Para ser perfecta -y no lo digo con ironía-, a la sentencia sobre el caso Prestige solo le falta un estrambote. Un fallo que considero muy grave por el hecho de que el estrambote lo dejó escrito Cervantes, y no hubiese costado nada pegarlo al final del texto: «Y luego, incontinente, / caló el chapeo, requirió la espada, / miró al soslayo, fuese y no hubo nada». Hubiese quedado genial.
La idea de una escandalosa impunidad, labrada en once años de laberíntica instrucción, es un clamor popular inaplacable, y para dar cuenta de él resulta imprescindible el estrambote. Pero eso no impide que a la sentencia haya que sacarle el sombrero -por rigurosa, justa, pedagógica, independiente y valiente-, ya que todo el problema de fondo procede de la macabra instrucción que la precedió.
Dicha instrucción, digámoslo ya, estuvo orientada desde el principio a generar tres chivos expiatorios. Y para eso se apuntaron los cañones hacia Mangouras, que capitaneaba un petrolero bendecido por todas las inspecciones legales; hacia el maquinista Argyropoulos, que se ganaba la vida haciendo funcionar máquinas viejas; y a López Sors, que, por estar al final de la cadena de mando, no tuvo más remedio que materializar mediante una apariencia de decisión la criminal omisión del deber que protagonizaron las autoridades del Estado. Y por eso ningún juez justo podría haber condenado a los que simplemente pasaban por allí, a sabiendas de que el problema lo causaron los que huyeron de su responsabilidad ante la inminente tragedia.
Por si alguien no lo sabe, es evidente que el caso Prestige no guarda ningún paralelismo con el descarrilamiento de Angrois. Porque, mientras en el Alvia hay una absoluta continuidad y causalidad entre el despiste del maquinista y el descarrilamiento, en el Prestige se inició una maniobra de salvamento que equivalía a la toma del barco por las autoridades del Estado, y a un relevo efectivo de todas las responsabilidades de Mangouras. Por eso la sentencia tiene su sombra en una testimonial condena a Mangouras por desobediencia que viene a penalizar el no haberse alineado con quien solo pretendía transferirle el barco a los temporales, y que por eso debió soslayarse bajo la eximente de una enajenación transitoria provocada por la orden de enviar el barco al «quinto pino».

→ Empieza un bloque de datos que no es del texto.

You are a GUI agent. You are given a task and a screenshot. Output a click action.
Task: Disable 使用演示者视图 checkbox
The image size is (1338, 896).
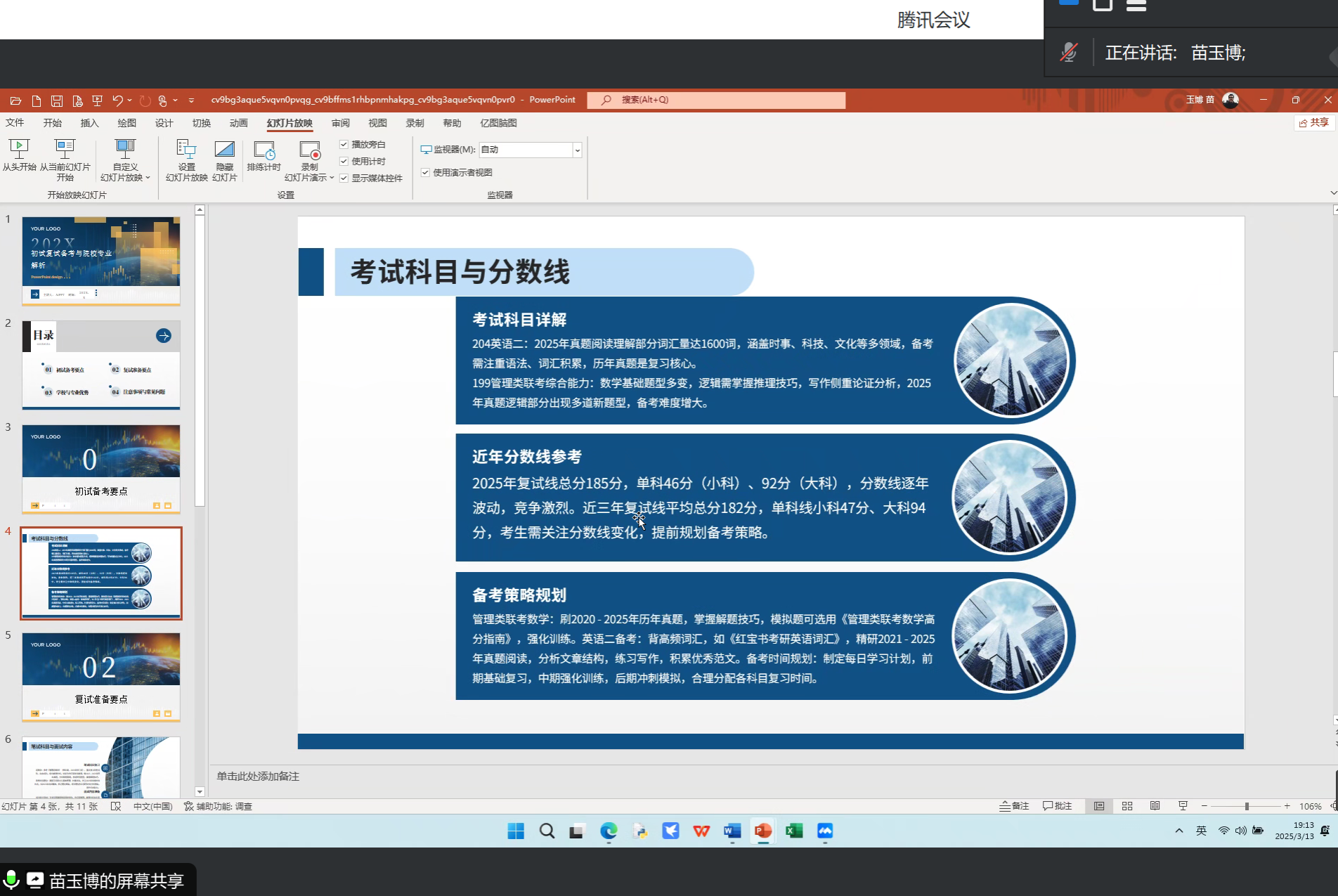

Dado que la instrucción no persiguió la incuria ni la indecisión culpable, que fueron el verdadero problema, solo cabía condenar a Dios bendito por haber despertado aquella histórica galerna. Y de ahí surge la terrible contradicción en la que estamos: una sentencia perfecta, redactada por el magistrado Pía, que pone de relieve una injusticia procesal, política y social de dimensiones apocalípticas. Aunque este achique judicial -ético e inteligente- sea una de esas actitudes que nos reconcilian con el sistema.